The coronavirus-fueled upheaval in the economy, which cost more than 20 million jobs in April 2020, and the sweeping federal relief packages drove up the share of non-payers by roughly 40%, according to the nonpartisan Tax Policy Center.

Only about 75 million households, or 44%, didn’t pay federal income tax in 2019, said Howard Gleckman, a senior fellow at the center, who called the increase for 2020 “eye-popping, but temporary.”

Many people who lost their jobs or had their hours curtailed last year were lower-wage workers who may have paid little income tax prior to the pandemic. In addition, millions of Americans received up to $1,800 each in stimulus checks, which were actually refundable tax credits that significantly reduced people’s 2020 tax liability, as part of two congressional rescue deals.

Together, these meant that far fewer households had to pay federal income tax.

What happens in 2021?

This year, the economy is doing better and Americans received only one stimulus check of up to $1,400 each.
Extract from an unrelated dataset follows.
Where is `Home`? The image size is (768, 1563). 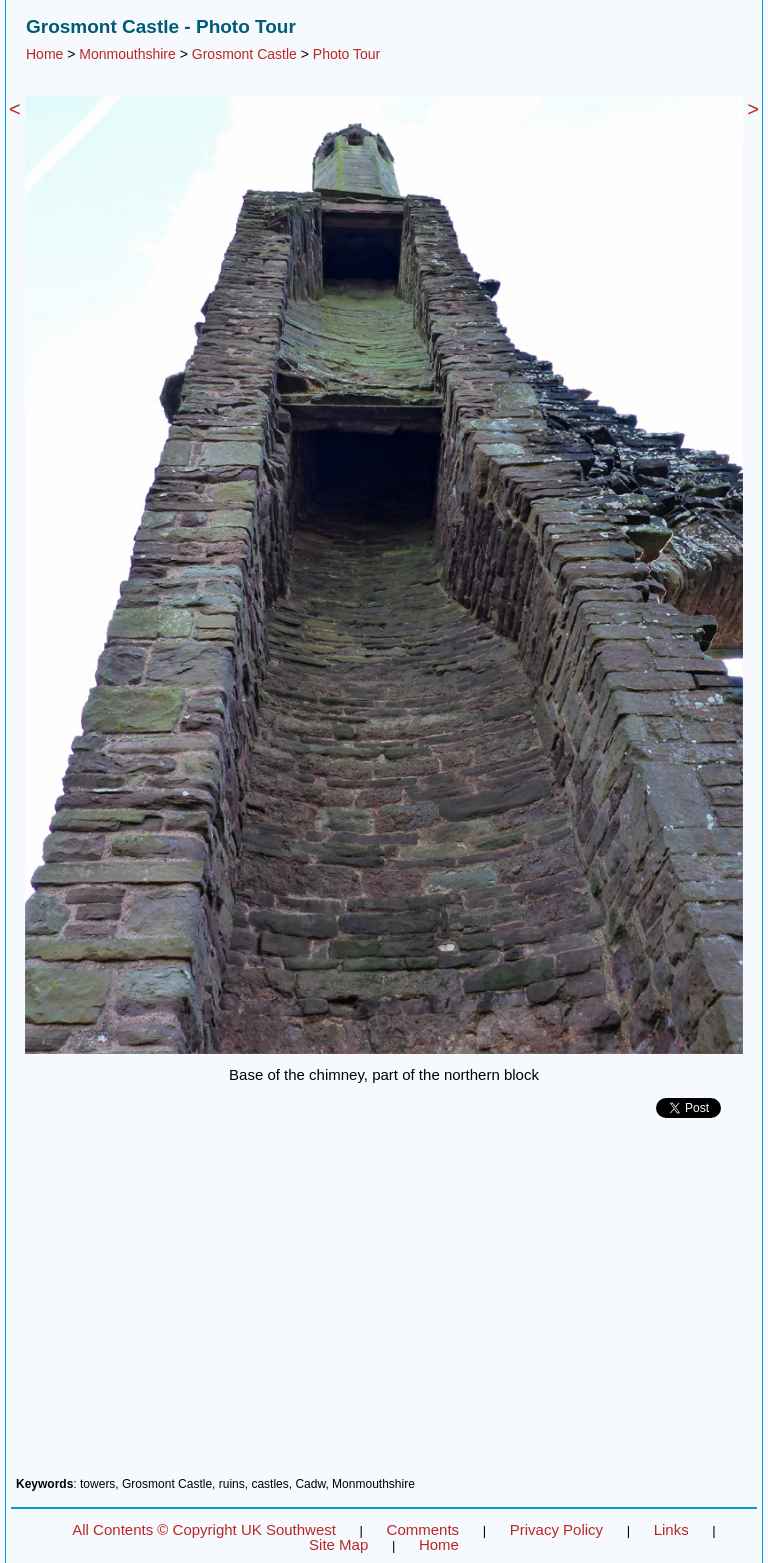
Home is located at coordinates (44, 54).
But in its $1.9 trillion relief package in March, Congress also expanded three tax credits — most notably, the child tax credit — for 2021.

So the number of households that owe no federal income tax for this year will slide to about 102 million, or 57%, Gleckman said.

Effectively no household making less than $28,000 will pay federal income tax — usually about 15% of the bottom income quintile has some tax liability.

And three-quarters of those earning between $28,000 and $55,000 will be spared from income tax liability, compared with about half of the second quintile usually.

Among middle-income households making between $55,000 and $98,000, a quarter won’t have to pay federal income taxes, compared with about 18% typically.

“The people who really benefit the most are low-income families with kids,” Gleckman said.

Next year, the Tax Policy Center expects the share of non-payers to return to its pre-pandemic trend in the mid-40% range — unless Congress extends the boost to the tax credits, which Democrats are considering doing as part of their $3.5 trillion budget resolution.